3. EINSTEIN Investigators, Bauersachs R, Berkowitz SD, Brenner B, et al. Oral rivaroxaban for symptomatic venous thromboembolism. N Engl J Med 2010;363:2499-510.
4. Chevalier P. Rivaroxaban voor diepe veneuze trombo-embolie? Minerva 2011;10(3);36-7.
5. Agnelli G, Buller H, Cohen A, et al; AMPLIFY-EXT Investigators. Apixaban for extended treatment of venous thromboembolism. N Engl J Med 2013;368:699-708.
6. Chevalier P. Secundaire preventie van veneuze trombo-embolie: langetermijnbehandeling met apixaban? Minerva online 28/05/2013.
7. Schulman S, Kearon C, Kakkar AK, et al; RE-MEDY Trial Investigators; RE-SONATE Trials Investigators. Extended use of dabigatran, warfarin, or placebo in venous thromboembolism. N Engl J Med 2013;368:709-18.
8. Chevalier P. Secundaire preventie van veneuze trombo-embolie: langetermijnbehandeling met dabigatran? Minerva online 28/05/2013.

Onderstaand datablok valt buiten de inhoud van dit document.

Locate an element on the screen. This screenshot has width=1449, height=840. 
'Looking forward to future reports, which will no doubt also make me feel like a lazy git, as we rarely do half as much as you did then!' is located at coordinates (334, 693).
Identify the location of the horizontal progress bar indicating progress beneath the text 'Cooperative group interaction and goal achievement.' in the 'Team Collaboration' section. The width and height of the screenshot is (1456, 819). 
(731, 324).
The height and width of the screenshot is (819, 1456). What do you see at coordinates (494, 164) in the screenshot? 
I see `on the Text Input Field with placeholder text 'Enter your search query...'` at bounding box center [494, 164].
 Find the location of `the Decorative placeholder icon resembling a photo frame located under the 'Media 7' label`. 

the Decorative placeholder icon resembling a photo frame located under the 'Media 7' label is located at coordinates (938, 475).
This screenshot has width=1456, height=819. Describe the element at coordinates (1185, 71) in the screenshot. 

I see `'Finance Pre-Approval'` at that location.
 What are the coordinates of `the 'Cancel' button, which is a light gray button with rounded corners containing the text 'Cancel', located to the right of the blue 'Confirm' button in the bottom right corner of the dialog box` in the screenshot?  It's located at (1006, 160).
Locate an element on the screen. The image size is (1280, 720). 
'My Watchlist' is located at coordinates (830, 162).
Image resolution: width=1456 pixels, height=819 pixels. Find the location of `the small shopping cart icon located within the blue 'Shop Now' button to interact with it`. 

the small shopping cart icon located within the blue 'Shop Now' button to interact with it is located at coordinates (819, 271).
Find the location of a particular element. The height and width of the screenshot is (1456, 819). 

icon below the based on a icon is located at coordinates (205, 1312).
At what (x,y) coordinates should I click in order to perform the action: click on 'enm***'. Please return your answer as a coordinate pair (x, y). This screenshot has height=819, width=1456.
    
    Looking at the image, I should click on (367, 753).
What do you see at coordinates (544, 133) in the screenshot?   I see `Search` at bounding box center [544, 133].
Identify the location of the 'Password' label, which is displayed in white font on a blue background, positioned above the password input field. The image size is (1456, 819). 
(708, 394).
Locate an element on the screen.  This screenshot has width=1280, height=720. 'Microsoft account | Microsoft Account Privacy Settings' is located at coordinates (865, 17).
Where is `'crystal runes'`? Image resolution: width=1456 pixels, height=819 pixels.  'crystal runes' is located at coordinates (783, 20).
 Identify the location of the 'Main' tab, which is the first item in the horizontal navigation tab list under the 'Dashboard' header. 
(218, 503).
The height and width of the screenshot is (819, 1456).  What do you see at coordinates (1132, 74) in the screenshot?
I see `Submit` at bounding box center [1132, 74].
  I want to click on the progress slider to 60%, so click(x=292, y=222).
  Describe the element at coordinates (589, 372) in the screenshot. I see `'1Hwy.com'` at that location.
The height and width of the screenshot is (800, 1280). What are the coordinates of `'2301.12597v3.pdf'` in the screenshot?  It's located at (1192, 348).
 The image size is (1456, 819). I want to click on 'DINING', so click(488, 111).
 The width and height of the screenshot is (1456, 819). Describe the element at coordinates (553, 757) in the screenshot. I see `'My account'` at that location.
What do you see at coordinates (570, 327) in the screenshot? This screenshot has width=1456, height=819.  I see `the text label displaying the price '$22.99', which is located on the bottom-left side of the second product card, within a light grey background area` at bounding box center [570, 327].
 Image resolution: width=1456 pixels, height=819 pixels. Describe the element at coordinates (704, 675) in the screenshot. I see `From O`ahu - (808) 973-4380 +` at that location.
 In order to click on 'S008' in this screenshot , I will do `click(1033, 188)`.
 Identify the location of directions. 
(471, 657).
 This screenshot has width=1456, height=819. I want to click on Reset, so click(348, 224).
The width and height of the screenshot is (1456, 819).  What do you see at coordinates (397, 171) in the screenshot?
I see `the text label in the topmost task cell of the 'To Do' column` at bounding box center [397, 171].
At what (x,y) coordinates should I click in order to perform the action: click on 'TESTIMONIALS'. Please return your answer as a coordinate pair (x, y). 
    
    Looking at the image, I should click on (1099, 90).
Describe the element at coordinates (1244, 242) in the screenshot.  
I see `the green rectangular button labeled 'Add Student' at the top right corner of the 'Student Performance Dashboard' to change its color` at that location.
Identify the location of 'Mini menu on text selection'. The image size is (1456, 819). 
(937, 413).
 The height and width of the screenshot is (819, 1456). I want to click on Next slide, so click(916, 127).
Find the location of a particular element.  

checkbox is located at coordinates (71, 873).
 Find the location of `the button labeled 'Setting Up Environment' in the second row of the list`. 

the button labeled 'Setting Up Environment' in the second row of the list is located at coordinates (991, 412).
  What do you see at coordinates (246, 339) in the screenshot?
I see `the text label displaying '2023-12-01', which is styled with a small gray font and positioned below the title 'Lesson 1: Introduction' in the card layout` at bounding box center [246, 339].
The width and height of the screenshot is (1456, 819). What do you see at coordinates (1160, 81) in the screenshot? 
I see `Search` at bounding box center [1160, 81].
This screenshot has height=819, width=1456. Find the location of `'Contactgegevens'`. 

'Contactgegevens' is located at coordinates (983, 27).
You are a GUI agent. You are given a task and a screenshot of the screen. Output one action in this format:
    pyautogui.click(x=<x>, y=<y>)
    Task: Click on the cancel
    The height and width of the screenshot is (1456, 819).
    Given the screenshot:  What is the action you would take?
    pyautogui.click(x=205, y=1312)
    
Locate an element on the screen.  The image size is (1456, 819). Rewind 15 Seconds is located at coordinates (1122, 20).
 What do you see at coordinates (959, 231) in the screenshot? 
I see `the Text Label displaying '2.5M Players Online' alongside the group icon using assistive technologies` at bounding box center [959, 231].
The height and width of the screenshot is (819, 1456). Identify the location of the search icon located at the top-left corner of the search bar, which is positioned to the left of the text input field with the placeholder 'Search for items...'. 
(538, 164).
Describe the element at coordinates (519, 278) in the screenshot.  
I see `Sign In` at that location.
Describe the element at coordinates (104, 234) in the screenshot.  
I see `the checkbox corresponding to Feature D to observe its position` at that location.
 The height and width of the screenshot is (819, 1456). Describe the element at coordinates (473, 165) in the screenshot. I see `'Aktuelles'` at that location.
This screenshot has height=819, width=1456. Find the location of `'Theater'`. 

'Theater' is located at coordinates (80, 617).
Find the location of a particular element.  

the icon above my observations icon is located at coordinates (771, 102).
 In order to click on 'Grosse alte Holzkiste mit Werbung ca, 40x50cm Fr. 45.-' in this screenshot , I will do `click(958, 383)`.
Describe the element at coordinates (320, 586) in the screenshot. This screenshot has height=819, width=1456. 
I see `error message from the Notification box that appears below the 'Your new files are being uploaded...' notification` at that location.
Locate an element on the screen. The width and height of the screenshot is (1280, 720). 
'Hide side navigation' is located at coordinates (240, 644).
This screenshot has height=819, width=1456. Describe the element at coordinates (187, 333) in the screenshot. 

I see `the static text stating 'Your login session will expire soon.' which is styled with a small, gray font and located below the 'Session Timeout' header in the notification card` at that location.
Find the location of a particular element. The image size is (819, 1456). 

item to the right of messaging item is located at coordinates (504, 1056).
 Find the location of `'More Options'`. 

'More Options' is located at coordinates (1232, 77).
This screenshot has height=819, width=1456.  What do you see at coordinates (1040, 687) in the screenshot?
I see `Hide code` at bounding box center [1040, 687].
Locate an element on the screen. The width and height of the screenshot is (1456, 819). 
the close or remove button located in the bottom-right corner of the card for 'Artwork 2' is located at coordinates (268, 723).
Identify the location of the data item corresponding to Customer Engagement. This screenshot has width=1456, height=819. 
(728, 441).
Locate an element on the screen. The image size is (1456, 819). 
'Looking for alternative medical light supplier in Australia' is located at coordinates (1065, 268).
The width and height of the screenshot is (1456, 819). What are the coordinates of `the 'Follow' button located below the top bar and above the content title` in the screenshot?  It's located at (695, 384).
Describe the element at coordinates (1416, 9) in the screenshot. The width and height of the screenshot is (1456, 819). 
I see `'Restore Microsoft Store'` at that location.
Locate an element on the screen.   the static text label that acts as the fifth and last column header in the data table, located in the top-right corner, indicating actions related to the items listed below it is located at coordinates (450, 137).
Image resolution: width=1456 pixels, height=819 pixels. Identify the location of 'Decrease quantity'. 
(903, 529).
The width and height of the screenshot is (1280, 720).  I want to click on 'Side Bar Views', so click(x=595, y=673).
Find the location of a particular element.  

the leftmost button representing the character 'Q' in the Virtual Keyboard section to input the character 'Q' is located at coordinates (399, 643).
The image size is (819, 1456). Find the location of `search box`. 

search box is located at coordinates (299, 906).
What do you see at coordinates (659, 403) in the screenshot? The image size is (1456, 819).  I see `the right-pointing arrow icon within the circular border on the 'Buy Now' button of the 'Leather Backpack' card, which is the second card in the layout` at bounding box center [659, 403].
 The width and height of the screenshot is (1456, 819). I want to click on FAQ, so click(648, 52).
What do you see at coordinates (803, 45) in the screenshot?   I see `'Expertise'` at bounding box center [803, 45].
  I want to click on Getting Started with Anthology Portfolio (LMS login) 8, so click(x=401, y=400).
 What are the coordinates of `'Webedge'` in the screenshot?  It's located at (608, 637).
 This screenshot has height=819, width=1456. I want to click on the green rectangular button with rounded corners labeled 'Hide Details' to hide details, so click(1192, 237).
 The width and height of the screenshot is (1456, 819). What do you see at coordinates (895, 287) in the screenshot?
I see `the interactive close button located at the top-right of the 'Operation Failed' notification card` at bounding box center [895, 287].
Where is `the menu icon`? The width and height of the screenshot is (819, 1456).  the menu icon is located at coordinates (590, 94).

9. Chevalier P. Vitamine K-antagonisten of heparines met laag moleculair gewicht voor de secundaire preventie van veneuze trombo-embolie? Minerva online 28/05/2013.
10. Andras A, Sala Tenna A, Crawford F. Vitamin K antagonists or low-molecular-weight heparin for the long term treatment of symptomatic venous thromboembolism. Cochrane Database Syst Rev 2012, Issue 10.
11. Chevalier P. Secundaire preventie van veneuze trombo-embolie: welke antitrombotische behandeling? Minerva 2014;13(5):56-7.
12. Castellucci LA, Cameron C, Le Gal G, et al. Efficacy and safety outcomes of oral anticoagulants and antiplatelet drugs in the secondary prevention of venous thromboembolism : systematic review and network meta-analysis. BMJ 2013;347:f5133.
13. Vedovati MC, Germini F, Agnelli G, Becattini C. Direct oral anticoagulants in patients with VTE and cancer. Chest 2015;14:475-83.